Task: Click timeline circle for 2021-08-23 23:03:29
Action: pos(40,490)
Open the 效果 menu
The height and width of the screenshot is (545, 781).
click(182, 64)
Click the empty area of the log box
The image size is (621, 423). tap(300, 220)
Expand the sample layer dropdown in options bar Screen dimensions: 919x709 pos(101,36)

==

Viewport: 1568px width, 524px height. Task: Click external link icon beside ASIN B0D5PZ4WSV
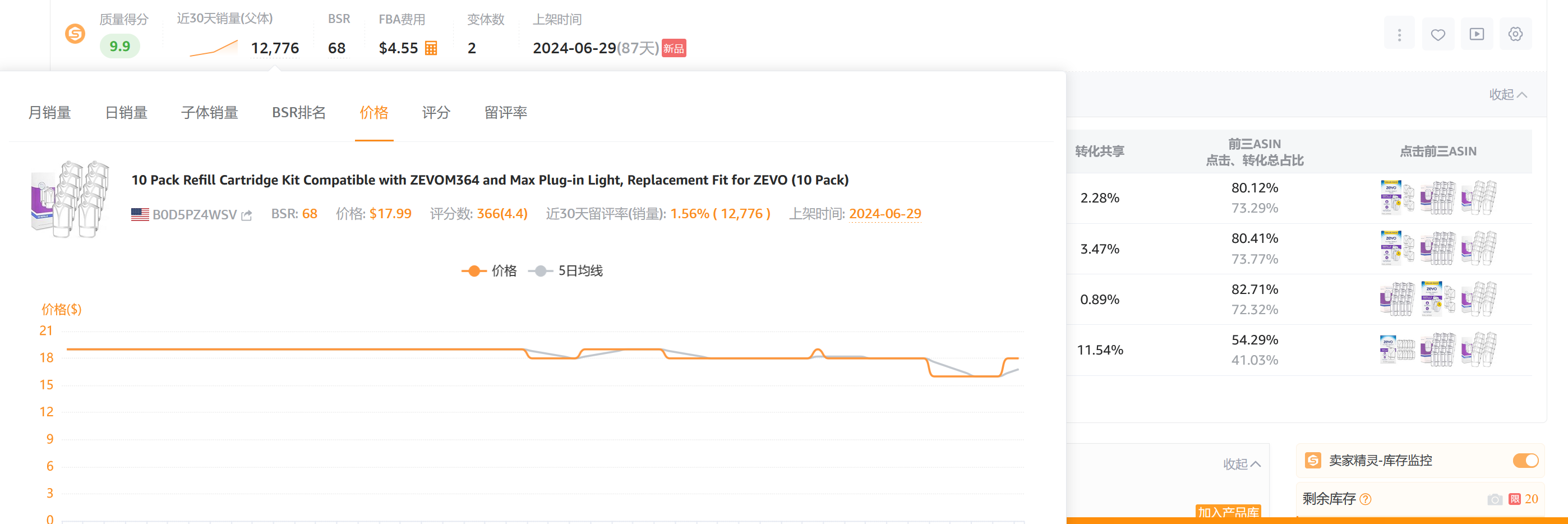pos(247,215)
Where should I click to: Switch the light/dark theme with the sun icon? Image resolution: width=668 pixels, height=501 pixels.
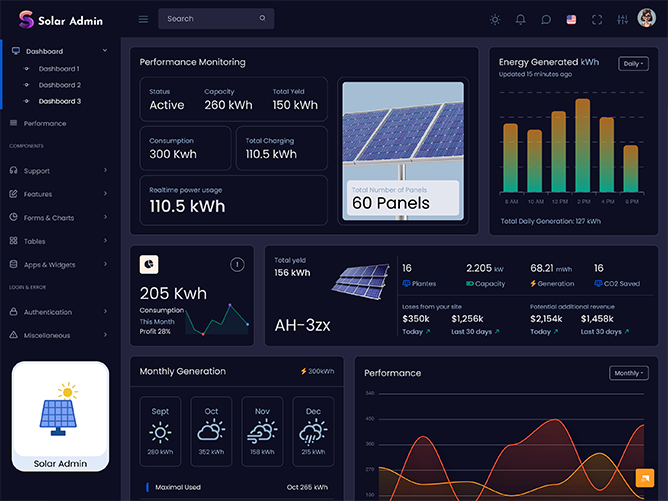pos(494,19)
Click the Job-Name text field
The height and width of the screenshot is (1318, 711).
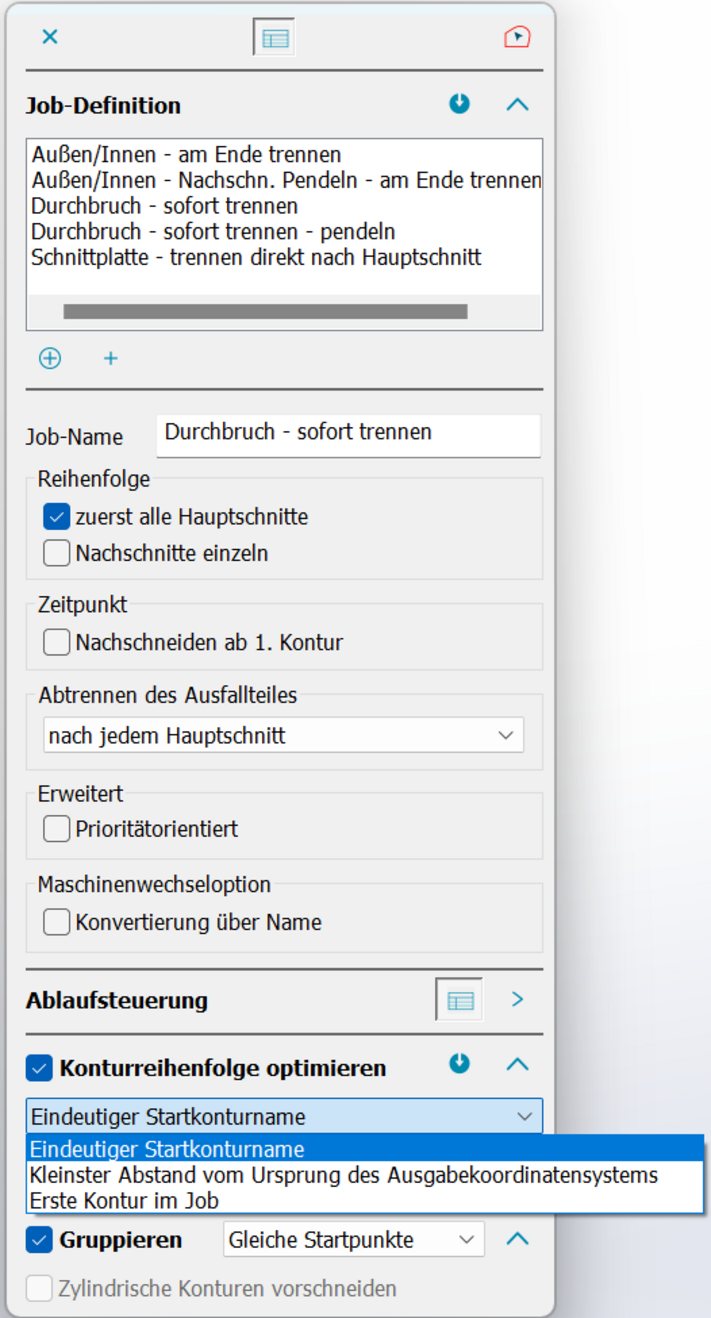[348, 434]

---

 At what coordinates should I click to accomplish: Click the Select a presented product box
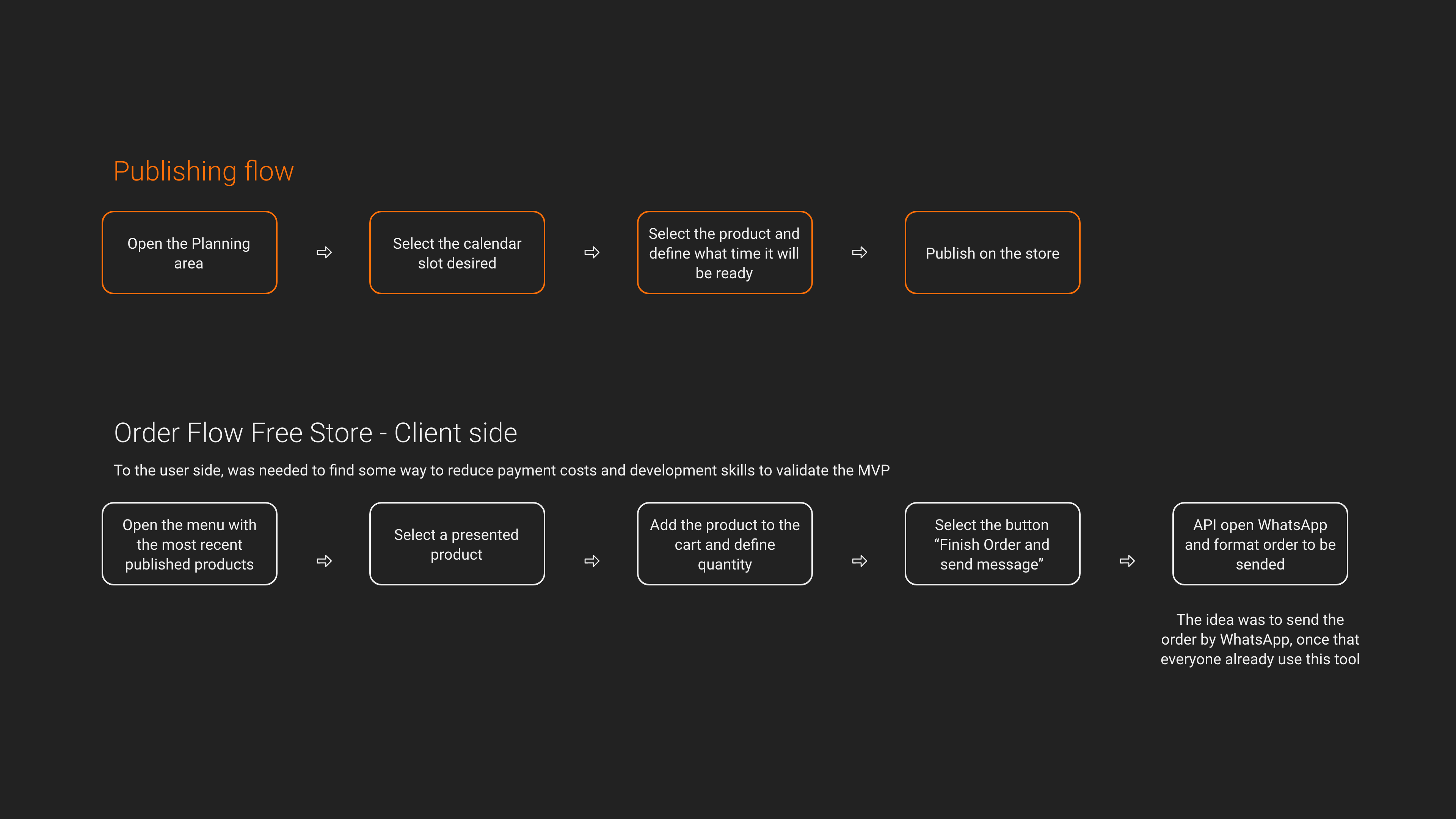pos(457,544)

> _Цель_
Пожалуйста, выведите дословно строки списка выше, начиная со строки с «Task: Click timeline» и заканчивая строкой с «The image size is (621, 423). tap(300, 220)» включительно.

> _Решение_
Task: Click timeline circle for 2021-08-23 23:03:29
Action: pos(40,490)
Open the 效果 menu
The height and width of the screenshot is (545, 781).
click(182, 64)
Click the empty area of the log box
The image size is (621, 423). tap(300, 220)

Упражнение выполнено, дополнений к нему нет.